— BEGIN Available data —

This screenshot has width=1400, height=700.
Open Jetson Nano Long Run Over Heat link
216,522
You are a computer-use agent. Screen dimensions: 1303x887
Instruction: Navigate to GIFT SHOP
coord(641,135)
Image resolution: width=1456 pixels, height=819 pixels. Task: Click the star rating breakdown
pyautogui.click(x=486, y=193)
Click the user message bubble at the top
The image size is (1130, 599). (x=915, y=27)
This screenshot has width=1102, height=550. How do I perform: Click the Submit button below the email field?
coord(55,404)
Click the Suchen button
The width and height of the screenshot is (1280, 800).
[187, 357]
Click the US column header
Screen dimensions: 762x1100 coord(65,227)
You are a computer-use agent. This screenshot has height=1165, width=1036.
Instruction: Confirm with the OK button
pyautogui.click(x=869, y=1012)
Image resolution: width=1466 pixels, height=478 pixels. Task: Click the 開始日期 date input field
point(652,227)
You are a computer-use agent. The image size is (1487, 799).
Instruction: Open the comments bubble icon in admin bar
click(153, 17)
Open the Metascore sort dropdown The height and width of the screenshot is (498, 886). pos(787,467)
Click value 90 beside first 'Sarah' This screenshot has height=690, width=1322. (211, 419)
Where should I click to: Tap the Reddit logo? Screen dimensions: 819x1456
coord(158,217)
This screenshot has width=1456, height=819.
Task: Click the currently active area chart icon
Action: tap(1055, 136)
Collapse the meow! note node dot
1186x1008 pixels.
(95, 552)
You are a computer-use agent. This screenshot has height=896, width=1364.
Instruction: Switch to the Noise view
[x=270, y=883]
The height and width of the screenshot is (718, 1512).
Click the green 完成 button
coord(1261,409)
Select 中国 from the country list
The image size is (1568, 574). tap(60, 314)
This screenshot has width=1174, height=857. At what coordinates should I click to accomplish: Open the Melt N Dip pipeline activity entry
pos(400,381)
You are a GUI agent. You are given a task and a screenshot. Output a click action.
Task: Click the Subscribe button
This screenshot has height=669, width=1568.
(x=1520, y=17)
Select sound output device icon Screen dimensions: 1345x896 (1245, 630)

— END Available data —

- **Do this**:
Return every line of the material above that contains the string "pixels", matching case exactly.

- **Output of the task**:
Image resolution: width=1456 pixels, height=819 pixels. Task: Click the star rating breakdown
Image resolution: width=1466 pixels, height=478 pixels. Task: Click the 開始日期 date input field
1186x1008 pixels.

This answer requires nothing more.